TJPE – Cuidadora que ignorou criança por 12 minutos enquanto mexia no celular é condenada a 10 anos por morte em hotelzinho

A Justiça de Pernambuco condenou a coordenadora do Hotelzinho Menino Jesus, em Belo Jardim, Agreste do Estado, a dez anos de prisão pelo crime de abandono de incapaz qualificado pela morte, em razão do afogamento do menino (…), de três anos, ocorrido em 20 de maio de 2022. A decisão, assinada pelo juiz Leonardo Costa de Brito, descreve que a criança permaneceu por cerca de doze minutos sem supervisão adequada, tempo em que conseguiu ultrapassar uma grade metálica que separava a área interna do hotelzinho da piscina, caiu na água e se debateu até perder os sentidos, sem que a responsável percebesse o que acontecia.

Segundo o processo, momentos antes do acidente, uma das funcionárias havia levado (…) até a coordenadora, avisando que ele precisava ser observado. Mesmo assim, a ré continuou deitada em uma cama elástica, usando o celular, enquanto outra criança permanecia junto a ela. As imagens analisadas pela Polícia Civil mostraram que, durante todo o período em que (…) retirou a grade, caminhou até a área externa, aproximou-se da piscina, subiu na escada e caiu na água, a coordenadora permaneceu deitada, sem notar a movimentação. Um laudo da Polícia Científica confirmou que a grade instalada, comprada pela própria acusada, era improvisada, frágil e incapaz de impedir a passagem de crianças, funcionando, segundo o juiz, muito mais como uma sensação ilusória de segurança do que como barreira efetiva.

Na sentença, o magistrado rejeitou o pedido do Ministério Público para desclassificar o caso para homicídio culposo. Ele destacou que, ao assumir voluntariamente a função de coordenadora e permanecer no mesmo ambiente das crianças, a ré ocupava posição de garantidora — ou seja, tinha o dever legal e direto de vigilância e cuidado. Para o juiz, o abandono não exige que a pessoa se afaste fisicamente, bastando que ela deixe de exercer a vigilância mínima sobre quem está sob sua responsabilidade, o que ficou comprovado pelas imagens e pelos depoimentos colhidos. O juiz também ressaltou que a acusada tinha conhecimento prévio do risco, já que dias antes outra cuidadora havia impedido que o mesmo menino chegasse à área da piscina. Mesmo ciente disso, manteve a porta aberta para ventilação e continuou utilizando o celular, ignorando o perigo evidente.

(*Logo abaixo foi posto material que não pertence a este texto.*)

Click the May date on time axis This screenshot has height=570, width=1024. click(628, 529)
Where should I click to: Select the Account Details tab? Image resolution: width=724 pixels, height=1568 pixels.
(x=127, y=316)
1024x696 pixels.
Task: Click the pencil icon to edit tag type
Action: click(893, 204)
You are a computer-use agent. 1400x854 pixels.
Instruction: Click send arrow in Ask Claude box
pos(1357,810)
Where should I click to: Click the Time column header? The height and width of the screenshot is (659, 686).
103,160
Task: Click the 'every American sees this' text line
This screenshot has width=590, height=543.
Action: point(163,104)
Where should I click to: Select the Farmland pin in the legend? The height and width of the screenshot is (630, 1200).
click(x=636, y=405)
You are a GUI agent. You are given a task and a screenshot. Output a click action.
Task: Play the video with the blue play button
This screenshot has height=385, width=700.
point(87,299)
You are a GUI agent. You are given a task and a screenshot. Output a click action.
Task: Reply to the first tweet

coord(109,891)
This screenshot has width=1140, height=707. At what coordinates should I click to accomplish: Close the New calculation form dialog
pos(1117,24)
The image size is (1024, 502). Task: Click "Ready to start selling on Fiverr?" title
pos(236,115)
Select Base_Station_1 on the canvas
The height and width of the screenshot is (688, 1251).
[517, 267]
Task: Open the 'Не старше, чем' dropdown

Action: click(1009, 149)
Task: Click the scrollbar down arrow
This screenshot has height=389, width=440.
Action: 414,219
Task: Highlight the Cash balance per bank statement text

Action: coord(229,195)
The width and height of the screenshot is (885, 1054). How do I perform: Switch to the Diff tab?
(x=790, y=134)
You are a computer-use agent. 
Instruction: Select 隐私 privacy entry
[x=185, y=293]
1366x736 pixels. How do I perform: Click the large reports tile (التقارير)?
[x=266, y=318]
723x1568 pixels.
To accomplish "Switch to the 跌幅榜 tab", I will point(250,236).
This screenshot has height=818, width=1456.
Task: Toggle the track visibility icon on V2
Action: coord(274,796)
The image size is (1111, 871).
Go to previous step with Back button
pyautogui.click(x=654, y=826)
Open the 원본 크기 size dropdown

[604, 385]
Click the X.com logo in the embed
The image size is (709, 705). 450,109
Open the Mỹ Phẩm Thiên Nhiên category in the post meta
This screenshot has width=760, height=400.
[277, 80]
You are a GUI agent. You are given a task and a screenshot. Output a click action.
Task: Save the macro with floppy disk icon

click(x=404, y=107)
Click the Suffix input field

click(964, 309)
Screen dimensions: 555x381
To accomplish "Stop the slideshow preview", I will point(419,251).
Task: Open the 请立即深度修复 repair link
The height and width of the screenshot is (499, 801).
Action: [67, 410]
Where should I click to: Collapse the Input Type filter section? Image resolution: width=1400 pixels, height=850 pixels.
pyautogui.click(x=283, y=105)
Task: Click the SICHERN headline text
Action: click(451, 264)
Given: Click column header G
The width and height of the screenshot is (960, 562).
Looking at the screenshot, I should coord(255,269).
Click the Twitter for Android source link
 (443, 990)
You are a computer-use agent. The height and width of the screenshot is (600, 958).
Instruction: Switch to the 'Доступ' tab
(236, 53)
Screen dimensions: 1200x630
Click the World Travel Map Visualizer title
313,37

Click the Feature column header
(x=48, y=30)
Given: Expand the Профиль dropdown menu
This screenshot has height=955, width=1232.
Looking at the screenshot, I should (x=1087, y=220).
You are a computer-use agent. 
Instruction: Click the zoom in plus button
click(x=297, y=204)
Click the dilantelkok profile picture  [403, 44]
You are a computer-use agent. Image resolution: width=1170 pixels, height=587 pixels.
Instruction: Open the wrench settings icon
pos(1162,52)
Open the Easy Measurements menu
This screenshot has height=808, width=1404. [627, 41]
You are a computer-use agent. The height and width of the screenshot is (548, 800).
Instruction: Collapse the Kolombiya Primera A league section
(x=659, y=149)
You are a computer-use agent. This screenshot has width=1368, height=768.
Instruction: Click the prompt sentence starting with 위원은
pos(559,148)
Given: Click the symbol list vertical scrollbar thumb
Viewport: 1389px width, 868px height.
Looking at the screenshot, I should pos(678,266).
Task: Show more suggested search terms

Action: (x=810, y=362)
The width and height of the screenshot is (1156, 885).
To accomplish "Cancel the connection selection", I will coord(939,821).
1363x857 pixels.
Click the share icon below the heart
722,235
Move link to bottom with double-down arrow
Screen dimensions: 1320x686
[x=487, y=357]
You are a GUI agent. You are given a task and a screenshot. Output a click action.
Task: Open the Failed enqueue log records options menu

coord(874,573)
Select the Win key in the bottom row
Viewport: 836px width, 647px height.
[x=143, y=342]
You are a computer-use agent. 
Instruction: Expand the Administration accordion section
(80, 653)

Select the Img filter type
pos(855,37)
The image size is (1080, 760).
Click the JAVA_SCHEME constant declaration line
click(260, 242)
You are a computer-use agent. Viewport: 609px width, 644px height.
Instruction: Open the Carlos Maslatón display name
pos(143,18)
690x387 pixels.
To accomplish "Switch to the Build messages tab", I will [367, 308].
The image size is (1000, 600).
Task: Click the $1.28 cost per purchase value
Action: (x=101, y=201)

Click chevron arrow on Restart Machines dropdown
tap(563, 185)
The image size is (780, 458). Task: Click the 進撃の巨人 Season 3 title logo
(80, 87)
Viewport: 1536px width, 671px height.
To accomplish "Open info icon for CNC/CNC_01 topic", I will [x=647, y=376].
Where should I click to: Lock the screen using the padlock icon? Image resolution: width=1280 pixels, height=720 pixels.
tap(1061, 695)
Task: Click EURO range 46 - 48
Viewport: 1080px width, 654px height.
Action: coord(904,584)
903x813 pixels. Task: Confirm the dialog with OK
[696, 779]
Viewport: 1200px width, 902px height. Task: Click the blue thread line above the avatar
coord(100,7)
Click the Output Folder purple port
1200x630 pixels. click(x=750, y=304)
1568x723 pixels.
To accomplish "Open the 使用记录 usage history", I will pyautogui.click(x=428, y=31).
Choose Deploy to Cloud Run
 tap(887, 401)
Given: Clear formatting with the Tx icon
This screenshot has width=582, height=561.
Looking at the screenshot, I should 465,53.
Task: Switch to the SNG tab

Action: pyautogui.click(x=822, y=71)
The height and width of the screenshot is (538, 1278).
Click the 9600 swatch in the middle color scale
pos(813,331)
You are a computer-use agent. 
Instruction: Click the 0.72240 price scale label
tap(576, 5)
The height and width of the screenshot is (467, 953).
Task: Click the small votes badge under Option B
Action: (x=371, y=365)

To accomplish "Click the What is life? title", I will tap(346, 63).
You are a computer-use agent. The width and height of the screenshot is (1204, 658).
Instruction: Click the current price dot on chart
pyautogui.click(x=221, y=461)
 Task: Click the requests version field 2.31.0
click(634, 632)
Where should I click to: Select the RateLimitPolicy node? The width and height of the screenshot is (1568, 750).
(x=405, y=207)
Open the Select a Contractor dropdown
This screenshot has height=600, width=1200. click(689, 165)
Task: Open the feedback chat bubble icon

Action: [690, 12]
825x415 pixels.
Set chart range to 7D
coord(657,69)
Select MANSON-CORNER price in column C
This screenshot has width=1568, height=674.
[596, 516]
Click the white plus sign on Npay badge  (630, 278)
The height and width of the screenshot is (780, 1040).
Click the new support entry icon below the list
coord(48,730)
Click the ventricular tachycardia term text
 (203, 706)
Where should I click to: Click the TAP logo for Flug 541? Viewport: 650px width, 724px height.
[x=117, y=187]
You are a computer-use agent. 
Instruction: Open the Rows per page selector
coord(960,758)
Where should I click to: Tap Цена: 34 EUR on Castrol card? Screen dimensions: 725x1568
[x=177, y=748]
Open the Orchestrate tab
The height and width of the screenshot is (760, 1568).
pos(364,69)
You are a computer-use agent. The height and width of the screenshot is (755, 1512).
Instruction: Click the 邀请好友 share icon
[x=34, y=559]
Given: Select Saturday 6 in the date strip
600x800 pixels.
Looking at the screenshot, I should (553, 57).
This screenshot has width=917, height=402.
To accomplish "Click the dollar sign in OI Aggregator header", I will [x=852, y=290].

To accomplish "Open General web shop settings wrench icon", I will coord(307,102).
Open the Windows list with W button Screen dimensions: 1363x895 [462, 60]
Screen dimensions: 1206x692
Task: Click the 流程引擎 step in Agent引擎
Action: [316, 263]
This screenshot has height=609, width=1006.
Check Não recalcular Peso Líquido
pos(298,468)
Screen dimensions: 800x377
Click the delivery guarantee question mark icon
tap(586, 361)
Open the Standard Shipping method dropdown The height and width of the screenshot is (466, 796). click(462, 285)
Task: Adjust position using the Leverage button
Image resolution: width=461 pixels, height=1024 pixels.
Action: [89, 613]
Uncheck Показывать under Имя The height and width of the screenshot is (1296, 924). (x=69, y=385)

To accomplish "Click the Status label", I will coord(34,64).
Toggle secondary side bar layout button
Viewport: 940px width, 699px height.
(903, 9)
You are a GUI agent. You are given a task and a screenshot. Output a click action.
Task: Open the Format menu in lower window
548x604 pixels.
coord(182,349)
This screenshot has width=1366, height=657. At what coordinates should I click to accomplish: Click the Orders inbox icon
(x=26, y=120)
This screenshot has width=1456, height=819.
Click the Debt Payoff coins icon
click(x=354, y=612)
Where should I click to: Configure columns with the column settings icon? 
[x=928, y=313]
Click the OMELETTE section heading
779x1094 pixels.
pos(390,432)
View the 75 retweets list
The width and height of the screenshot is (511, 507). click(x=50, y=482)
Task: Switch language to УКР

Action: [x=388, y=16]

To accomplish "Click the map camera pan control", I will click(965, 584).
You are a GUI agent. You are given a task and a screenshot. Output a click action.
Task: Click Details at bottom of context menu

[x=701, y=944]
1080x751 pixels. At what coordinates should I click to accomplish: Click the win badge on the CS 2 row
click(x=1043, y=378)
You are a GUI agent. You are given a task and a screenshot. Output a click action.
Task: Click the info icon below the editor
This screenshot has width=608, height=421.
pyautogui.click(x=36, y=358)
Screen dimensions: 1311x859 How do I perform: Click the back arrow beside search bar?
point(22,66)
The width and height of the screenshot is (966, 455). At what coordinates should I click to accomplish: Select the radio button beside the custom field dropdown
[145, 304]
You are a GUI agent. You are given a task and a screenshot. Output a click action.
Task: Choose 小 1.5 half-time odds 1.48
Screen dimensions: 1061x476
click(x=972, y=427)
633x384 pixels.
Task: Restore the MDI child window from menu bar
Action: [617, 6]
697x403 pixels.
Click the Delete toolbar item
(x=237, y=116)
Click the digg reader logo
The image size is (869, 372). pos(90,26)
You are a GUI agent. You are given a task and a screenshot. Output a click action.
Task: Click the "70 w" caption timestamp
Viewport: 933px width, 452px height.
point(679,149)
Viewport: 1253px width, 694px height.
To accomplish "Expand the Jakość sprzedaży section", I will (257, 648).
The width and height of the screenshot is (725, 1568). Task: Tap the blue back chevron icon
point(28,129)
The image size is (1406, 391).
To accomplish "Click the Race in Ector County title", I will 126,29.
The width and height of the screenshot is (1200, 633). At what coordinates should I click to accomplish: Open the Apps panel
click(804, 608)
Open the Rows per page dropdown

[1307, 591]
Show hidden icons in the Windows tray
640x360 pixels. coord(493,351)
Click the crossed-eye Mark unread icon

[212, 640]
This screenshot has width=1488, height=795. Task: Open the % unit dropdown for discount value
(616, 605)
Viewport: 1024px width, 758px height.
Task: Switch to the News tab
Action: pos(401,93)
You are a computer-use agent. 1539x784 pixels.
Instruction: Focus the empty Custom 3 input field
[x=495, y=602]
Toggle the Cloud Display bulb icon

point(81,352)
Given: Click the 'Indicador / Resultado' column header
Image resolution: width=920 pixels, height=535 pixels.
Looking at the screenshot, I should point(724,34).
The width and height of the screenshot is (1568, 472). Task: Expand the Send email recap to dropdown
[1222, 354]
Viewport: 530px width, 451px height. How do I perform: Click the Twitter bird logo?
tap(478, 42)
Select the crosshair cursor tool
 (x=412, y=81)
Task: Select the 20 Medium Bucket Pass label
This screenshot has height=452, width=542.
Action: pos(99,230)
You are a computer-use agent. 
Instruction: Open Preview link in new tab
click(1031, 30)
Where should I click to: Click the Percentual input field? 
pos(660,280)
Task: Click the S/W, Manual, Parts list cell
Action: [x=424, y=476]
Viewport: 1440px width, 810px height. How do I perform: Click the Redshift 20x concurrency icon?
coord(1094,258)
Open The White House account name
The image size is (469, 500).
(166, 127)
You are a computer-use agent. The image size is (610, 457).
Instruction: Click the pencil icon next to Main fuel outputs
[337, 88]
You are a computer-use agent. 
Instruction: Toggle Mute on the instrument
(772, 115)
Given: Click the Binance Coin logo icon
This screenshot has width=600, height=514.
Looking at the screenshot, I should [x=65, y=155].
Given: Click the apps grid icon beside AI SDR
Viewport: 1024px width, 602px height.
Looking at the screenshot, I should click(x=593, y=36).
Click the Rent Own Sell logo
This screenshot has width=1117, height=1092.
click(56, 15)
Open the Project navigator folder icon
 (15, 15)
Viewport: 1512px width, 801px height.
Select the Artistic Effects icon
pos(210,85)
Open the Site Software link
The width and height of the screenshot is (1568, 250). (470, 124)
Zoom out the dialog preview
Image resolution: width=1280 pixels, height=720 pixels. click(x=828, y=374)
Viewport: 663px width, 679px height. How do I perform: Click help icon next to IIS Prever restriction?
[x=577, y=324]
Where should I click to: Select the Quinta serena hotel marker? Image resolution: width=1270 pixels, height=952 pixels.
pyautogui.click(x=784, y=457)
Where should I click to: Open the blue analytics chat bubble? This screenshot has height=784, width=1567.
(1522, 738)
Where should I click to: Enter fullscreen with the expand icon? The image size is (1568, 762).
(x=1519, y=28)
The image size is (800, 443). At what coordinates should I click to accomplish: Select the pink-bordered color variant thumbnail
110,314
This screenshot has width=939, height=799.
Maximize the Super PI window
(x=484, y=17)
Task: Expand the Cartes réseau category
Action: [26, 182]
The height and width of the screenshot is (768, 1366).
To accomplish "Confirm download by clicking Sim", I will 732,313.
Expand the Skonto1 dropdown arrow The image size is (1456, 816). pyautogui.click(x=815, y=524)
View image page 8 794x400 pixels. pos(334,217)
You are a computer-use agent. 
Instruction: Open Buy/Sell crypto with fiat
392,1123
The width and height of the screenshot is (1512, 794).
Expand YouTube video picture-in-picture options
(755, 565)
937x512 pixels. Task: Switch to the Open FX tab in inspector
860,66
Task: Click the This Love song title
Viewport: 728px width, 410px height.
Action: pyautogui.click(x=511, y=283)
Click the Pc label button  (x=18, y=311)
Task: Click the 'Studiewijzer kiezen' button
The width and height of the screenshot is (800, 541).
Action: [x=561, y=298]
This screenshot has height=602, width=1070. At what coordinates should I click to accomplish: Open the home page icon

Além da pena de prisão em regime inicial fechado, a coordenadora foi condenada a pagar R$ 100 mil de indenização mínima por danos morais aos pais da vítima, sendo R$ 50 mil para cada um, com correção monetária e juros. O juiz afirmou que a perda de um filho nessas circunstâncias configura dano moral evidente, que dispensa qualquer comprovação adicional. A acusada poderá recorrer em liberdade, já que respondeu solta a todo o processo e o magistrado não identificou motivos para decretar prisão preventiva no momento.

A sentença também determinou que o Ministério Público de Arcoverde seja comunicado, porque a ré afirmou, em interrogatório, ser proprietária de outro hotelzinho naquele município, que estaria funcionando sem licença. Para o juiz, essa informação aponta possível risco à segurança de outras crianças, justificando fiscalização imediata. Após o trânsito em julgado, será expedido mandado de prisão e a pena deverá ser cumprida na Colônia Penal Feminina de Buíque.